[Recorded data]
------------------------------------
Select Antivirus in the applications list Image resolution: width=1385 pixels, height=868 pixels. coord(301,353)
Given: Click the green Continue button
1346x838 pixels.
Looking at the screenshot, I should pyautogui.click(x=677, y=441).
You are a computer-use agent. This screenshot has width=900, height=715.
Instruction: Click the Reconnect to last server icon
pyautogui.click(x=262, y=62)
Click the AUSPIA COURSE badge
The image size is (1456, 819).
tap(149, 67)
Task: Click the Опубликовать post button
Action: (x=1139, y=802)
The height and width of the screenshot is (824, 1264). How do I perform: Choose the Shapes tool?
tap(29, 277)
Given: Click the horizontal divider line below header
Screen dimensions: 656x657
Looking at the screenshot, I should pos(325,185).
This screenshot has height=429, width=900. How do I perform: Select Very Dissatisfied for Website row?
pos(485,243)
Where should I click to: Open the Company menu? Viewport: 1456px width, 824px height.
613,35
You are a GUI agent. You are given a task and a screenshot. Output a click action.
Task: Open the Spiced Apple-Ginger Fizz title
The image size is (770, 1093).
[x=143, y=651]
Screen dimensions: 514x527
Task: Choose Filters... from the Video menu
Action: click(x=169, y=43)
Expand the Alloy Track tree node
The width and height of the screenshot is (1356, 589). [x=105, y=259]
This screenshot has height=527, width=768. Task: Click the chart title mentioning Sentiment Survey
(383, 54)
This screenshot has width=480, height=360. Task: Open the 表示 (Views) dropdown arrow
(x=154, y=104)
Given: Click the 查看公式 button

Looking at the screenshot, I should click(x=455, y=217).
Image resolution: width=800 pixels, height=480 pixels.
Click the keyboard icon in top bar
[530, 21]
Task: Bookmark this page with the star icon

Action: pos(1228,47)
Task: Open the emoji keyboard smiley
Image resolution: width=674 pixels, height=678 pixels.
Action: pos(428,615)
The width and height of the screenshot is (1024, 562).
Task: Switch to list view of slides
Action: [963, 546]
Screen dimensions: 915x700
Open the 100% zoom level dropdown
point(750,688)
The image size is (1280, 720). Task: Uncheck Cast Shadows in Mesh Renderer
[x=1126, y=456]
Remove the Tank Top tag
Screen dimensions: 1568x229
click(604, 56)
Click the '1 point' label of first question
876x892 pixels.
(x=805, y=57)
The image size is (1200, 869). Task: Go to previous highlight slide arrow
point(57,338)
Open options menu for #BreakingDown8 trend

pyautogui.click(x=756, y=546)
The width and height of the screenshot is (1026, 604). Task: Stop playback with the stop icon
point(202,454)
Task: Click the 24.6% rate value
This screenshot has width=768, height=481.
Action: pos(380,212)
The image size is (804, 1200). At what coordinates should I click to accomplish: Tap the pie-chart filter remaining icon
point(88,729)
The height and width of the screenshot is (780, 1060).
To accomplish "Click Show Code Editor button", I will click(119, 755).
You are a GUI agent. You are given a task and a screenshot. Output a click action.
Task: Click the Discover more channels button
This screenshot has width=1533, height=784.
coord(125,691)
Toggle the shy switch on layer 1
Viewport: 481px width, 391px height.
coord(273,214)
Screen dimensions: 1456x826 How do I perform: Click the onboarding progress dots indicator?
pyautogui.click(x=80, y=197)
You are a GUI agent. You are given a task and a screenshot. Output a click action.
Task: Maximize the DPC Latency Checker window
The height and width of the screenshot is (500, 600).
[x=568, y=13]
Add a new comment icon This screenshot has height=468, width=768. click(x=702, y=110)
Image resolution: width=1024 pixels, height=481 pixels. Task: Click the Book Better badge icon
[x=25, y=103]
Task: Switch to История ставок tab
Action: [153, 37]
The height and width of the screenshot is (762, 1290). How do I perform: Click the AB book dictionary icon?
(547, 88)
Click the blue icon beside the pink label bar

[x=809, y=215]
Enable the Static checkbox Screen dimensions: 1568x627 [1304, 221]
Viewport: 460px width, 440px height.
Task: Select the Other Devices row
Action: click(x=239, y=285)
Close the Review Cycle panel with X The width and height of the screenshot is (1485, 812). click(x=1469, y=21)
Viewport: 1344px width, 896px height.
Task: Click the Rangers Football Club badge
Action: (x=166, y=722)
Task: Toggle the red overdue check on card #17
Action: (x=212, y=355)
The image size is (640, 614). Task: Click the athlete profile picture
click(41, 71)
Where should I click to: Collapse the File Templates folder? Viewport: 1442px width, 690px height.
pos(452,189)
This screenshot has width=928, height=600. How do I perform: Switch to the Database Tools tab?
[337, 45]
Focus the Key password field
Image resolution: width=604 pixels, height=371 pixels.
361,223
------------------------------------
= WHAT TO DO =
All of the data, start to finish: please output it exactly.

= REPLY TO THE EXERCISE =
Select Antivirus in the applications list Image resolution: width=1385 pixels, height=868 pixels. coord(301,353)
Given: Click the green Continue button
1346x838 pixels.
Looking at the screenshot, I should pyautogui.click(x=677, y=441).
You are a computer-use agent. This screenshot has width=900, height=715.
Instruction: Click the Reconnect to last server icon
pyautogui.click(x=262, y=62)
Click the AUSPIA COURSE badge
The image size is (1456, 819).
tap(149, 67)
Task: Click the Опубликовать post button
Action: (x=1139, y=802)
The height and width of the screenshot is (824, 1264). How do I perform: Choose the Shapes tool?
tap(29, 277)
Given: Click the horizontal divider line below header
Screen dimensions: 656x657
Looking at the screenshot, I should pos(325,185).
This screenshot has height=429, width=900. How do I perform: Select Very Dissatisfied for Website row?
pos(485,243)
Where should I click to: Open the Company menu? Viewport: 1456px width, 824px height.
613,35
You are a GUI agent. You are given a task and a screenshot. Output a click action.
Task: Open the Spiced Apple-Ginger Fizz title
The image size is (770, 1093).
[x=143, y=651]
Screen dimensions: 514x527
Task: Choose Filters... from the Video menu
Action: click(x=169, y=43)
Expand the Alloy Track tree node
The width and height of the screenshot is (1356, 589). [x=105, y=259]
This screenshot has height=527, width=768. Task: Click the chart title mentioning Sentiment Survey
(383, 54)
This screenshot has width=480, height=360. Task: Open the 表示 (Views) dropdown arrow
(x=154, y=104)
Given: Click the 查看公式 button

Looking at the screenshot, I should click(x=455, y=217).
Image resolution: width=800 pixels, height=480 pixels.
Click the keyboard icon in top bar
[530, 21]
Task: Bookmark this page with the star icon

Action: pos(1228,47)
Task: Open the emoji keyboard smiley
Image resolution: width=674 pixels, height=678 pixels.
Action: pos(428,615)
The width and height of the screenshot is (1024, 562).
Task: Switch to list view of slides
Action: [963, 546]
Screen dimensions: 915x700
Open the 100% zoom level dropdown
point(750,688)
The image size is (1280, 720). Task: Uncheck Cast Shadows in Mesh Renderer
[x=1126, y=456]
Remove the Tank Top tag
Screen dimensions: 1568x229
click(604, 56)
Click the '1 point' label of first question
876x892 pixels.
(x=805, y=57)
The image size is (1200, 869). Task: Go to previous highlight slide arrow
point(57,338)
Open options menu for #BreakingDown8 trend

pyautogui.click(x=756, y=546)
The width and height of the screenshot is (1026, 604). Task: Stop playback with the stop icon
point(202,454)
Task: Click the 24.6% rate value
This screenshot has width=768, height=481.
Action: pos(380,212)
The image size is (804, 1200). At what coordinates should I click to accomplish: Tap the pie-chart filter remaining icon
point(88,729)
The height and width of the screenshot is (780, 1060).
To accomplish "Click Show Code Editor button", I will click(119, 755).
You are a GUI agent. You are given a task and a screenshot. Output a click action.
Task: Click the Discover more channels button
This screenshot has width=1533, height=784.
coord(125,691)
Toggle the shy switch on layer 1
Viewport: 481px width, 391px height.
coord(273,214)
Screen dimensions: 1456x826 How do I perform: Click the onboarding progress dots indicator?
pyautogui.click(x=80, y=197)
You are a GUI agent. You are given a task and a screenshot. Output a click action.
Task: Maximize the DPC Latency Checker window
The height and width of the screenshot is (500, 600).
[x=568, y=13]
Add a new comment icon This screenshot has height=468, width=768. click(x=702, y=110)
Image resolution: width=1024 pixels, height=481 pixels. Task: Click the Book Better badge icon
[x=25, y=103]
Task: Switch to История ставок tab
Action: [153, 37]
The height and width of the screenshot is (762, 1290). How do I perform: Click the AB book dictionary icon?
(547, 88)
Click the blue icon beside the pink label bar

[x=809, y=215]
Enable the Static checkbox Screen dimensions: 1568x627 [1304, 221]
Viewport: 460px width, 440px height.
Task: Select the Other Devices row
Action: click(x=239, y=285)
Close the Review Cycle panel with X The width and height of the screenshot is (1485, 812). click(x=1469, y=21)
Viewport: 1344px width, 896px height.
Task: Click the Rangers Football Club badge
Action: (x=166, y=722)
Task: Toggle the red overdue check on card #17
Action: (x=212, y=355)
The image size is (640, 614). Task: Click the athlete profile picture
click(41, 71)
Where should I click to: Collapse the File Templates folder? Viewport: 1442px width, 690px height.
pos(452,189)
This screenshot has width=928, height=600. How do I perform: Switch to the Database Tools tab?
[337, 45]
Focus the Key password field
Image resolution: width=604 pixels, height=371 pixels.
361,223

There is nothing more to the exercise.